● **TASK INSTRUCTIONS**
[1] In the mailing-list thread about the ignored client_encoding directive, which release does Tom Lane say the fix should go into?
[2] Please extend the mailing-list thread about the ignored client_encoding directive, picking up right after its final line.

● **SOURCE EXTRACT**
%%

Re: client_encoding directive is ignored in postgresql.conf

From
Bruce Momjian
Date:
Tom Lane wrote:
> Tatsuo Ishii <t-ishii@sra.co.jp> writes:
> > + /* Flag to we need to initialize client encoding info */
> > + static bool need_to_init_client_encoding = -1;
> 
> Surely that should be int, not bool.
> 
> > !                     if (!PQsendQuery(conn, "begin; select pg_client_encoding(); commit"))
> 
> Doesn't this break compatibility with pre-7.2 databases?  AFAICT that
> function was introduced in 7.2.

I haven't seen this patch applied.  If this is the best way to fix the
bug, we may as well break libpq for pre-7.2 clients.

--  Bruce Momjian                        |  http://candle.pha.pa.us pgman@candle.pha.pa.us               |  (610)
359-1001+  If your life is a hard drive,     |  13 Roberts Road +  Christ can be your backup.        |  Newtown Square,
Pennsylvania19073
 


Re: client_encoding directive is ignored in

From
Bruce Momjian
Date:
Tatsuo Ishii wrote:
> > Tatsuo Ishii <t-ishii@sra.co.jp> writes:
> > > + /* Flag to we need to initialize client encoding info */
> > > + static bool need_to_init_client_encoding = -1;
> > 
> > Surely that should be int, not bool.
> 
> Oops. Will fix.
> 
> > > !                     if (!PQsendQuery(conn, "begin; select pg_client_encoding(); commit"))
> > 
> > Doesn't this break compatibility with pre-7.2 databases?  AFAICT that
> > function was introduced in 7.2.
> 
> Yes, but there seems no other way to solve the problem and I thought we
> do not guarantee the compatibilty between 7.3 frontend and pre 7.3 servers.

Yep.  Tatsuo, you should apply the patch to fix the problem.  Shame this
didn't make it into 7.3.2.  Should we backpatch?

--  Bruce Momjian                        |  http://candle.pha.pa.us pgman@candle.pha.pa.us               |  (610)
359-1001+  If your life is a hard drive,     |  13 Roberts Road +  Christ can be your backup.        |  Newtown Square,
Pennsylvania19073
 


Re: client_encoding directive is ignored in

From
Tom Lane
Date:
Bruce Momjian <pgman@candle.pha.pa.us> writes:
> Yep.  Tatsuo, you should apply the patch to fix the problem.  Shame this
> didn't make it into 7.3.2.  Should we backpatch?

No.  I'm not happy that we're breaking libpq for pre-7.2 servers, and
I definitely don't want to see it done in 7.3.  That's way too short
notice.  Especially it's not something to spring on people in a
dot-release.  Put it in 7.4 with a fat compatibility warning in the
release notes.
        regards, tom lane


Re: client_encoding directive is ignored in

From
Bruce Momjian
Date:
OK, can we better document that GUC client_encoding is broken, then fix
in 7.4?

---------------------------------------------------------------------------

Tom Lane wrote:
> Bruce Momjian <pgman@candle.pha.pa.us> writes:
> > Yep.  Tatsuo, you should apply the patch to fix the problem.  Shame this
> > didn't make it into 7.3.2.  Should we backpatch?
> 
> No.  I'm not happy that we're breaking libpq for pre-7.2 servers, and
> I definitely don't want to see it done in 7.3.  That's way too short
> notice.  Especially it's not something to spring on people in a
> dot-release.  Put it in 7.4 with a fat compatibility warning in the
> release notes.

%%

● **MATERIAL SHOWN**
%%

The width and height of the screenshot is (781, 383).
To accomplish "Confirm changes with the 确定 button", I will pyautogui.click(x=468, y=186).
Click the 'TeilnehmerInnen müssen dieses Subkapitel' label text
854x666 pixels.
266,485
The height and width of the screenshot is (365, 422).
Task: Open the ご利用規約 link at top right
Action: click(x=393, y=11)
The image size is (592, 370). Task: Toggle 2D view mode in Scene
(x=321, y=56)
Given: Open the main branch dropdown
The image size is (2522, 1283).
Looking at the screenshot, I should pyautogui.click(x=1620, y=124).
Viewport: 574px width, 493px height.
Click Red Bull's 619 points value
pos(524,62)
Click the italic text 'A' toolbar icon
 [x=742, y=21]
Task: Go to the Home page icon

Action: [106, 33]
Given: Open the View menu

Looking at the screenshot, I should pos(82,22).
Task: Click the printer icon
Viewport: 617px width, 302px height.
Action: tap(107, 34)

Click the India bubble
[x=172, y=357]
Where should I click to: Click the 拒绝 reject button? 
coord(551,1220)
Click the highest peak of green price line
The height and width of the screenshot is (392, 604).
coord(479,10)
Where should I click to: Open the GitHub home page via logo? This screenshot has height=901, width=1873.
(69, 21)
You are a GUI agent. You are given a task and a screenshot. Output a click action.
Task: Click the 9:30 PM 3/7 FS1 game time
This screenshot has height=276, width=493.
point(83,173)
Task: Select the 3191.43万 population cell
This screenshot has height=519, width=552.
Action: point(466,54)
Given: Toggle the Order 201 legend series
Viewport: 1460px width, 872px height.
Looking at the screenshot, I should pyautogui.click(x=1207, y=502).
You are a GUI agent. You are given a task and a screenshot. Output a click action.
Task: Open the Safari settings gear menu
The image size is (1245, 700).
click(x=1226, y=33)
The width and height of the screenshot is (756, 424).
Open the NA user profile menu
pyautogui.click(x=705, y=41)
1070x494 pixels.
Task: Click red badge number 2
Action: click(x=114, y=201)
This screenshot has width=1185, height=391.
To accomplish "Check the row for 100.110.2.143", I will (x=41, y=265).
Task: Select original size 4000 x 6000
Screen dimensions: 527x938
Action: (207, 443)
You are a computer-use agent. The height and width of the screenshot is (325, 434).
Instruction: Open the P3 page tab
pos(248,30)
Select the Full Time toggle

%%

● **THE RESPONSES**
[1] Tom Lane says the fix should go into 7.4, with a prominent compatibility warning in the release notes.

[2]
> 
>             regards, tom lane
> 
> ---------------------------(end of broadcast)---------------------------
> TIP 2: you can get off all lists at once with the unregister command
>     (send "unregister YourEmailAddressHere" to majordomo@postgresql.org)
> 

--  Bruce Momjian                        |  http://candle.pha.pa.us pgman@candle.pha.pa.us               |  (610)
359-1001+  If your life is a hard drive,     |  13 Roberts Road +  Christ can be your backup.        |  Newtown Square,
Pennsylvania19073
 


Re: client_encoding directive is ignored in

From
Tatsuo Ishii
Date:
> OK, can we better document that GUC client_encoding is broken, then fix
> in 7.4?

Actually the problem can be divided into two parts:

1) backend does not process GUC client_encoding. 

2) libpq does not ask the backend's client_encoding, instead it asks  datanbase encoding when it starts up the
connection.This is just a  mistake.
 

I think we could fix 1) without any backward compatibilty problem and
should be applied to both 7.3-STATBLE and current.
--
Tatsuo Ishii


Re: client_encoding directive is ignored in

From
Tom Lane
Date:
Tatsuo Ishii <t-ishii@sra.co.jp> writes:
> Actually the problem can be divided into two parts:
> 1) backend does not process GUC client_encoding. 
> 2) libpq does not ask the backend's client_encoding, instead it asks
>    datanbase encoding when it starts up the connection. This is just a
>    mistake.

> I think we could fix 1) without any backward compatibilty problem and
> should be applied to both 7.3-STATBLE and current.

If we change the backend behavior without changing libpq, aren't we
breaking things even worse?  As long as libpq behaves as in (2), hadn't
the backend better init its idea of client_encoding to match
database_encoding?
        regards, tom lane


Re: client_encoding directive is ignored in

From
Tatsuo Ishii
Date:
> > Actually the problem can be divided into two parts:
> > 1) backend does not process GUC client_encoding. 
> > 2) libpq does not ask the backend's client_encoding, instead it asks
> >    datanbase encoding when it starts up the connection. This is just a
> >    mistake.
> 
> > I think we could fix 1) without any backward compatibilty problem and
> > should be applied to both 7.3-STATBLE and current.
> 
> If we change the backend behavior without changing libpq, aren't we
> breaking things even worse?  As long as libpq behaves as in (2), hadn't
> the backend better init its idea of client_encoding to match
> database_encoding?

Why? No matter how the backend's behavior regarding client_encoding
changes, libpq won't be affected by it since 7.2 and 7.3 libpq does
not use client_encoding anyway.
--
Tatsuo Ishii


Re: client_encoding directive is ignored in

From
Tom Lane
Date:
Tatsuo Ishii <t-ishii@sra.co.jp> writes:
> Why? No matter how the backend's behavior regarding client_encoding
> changes, libpq won't be affected by it since 7.2 and 7.3 libpq does
> not use client_encoding anyway.

Doesn't client_encoding determine what encoding the backend sends to
the client?

It's probable that libpq itself is not affected by the selected
client_encoding, since it only passes data through.  But I think that
applications are quite likely to be broken if we alter the backend's
behavior in a way that changes the default client encoding.  That
strikes me as a change that should be made at a major release, not
a minor one --- people don't expect to get hit by compatibility
problems when they do a minor upgrade.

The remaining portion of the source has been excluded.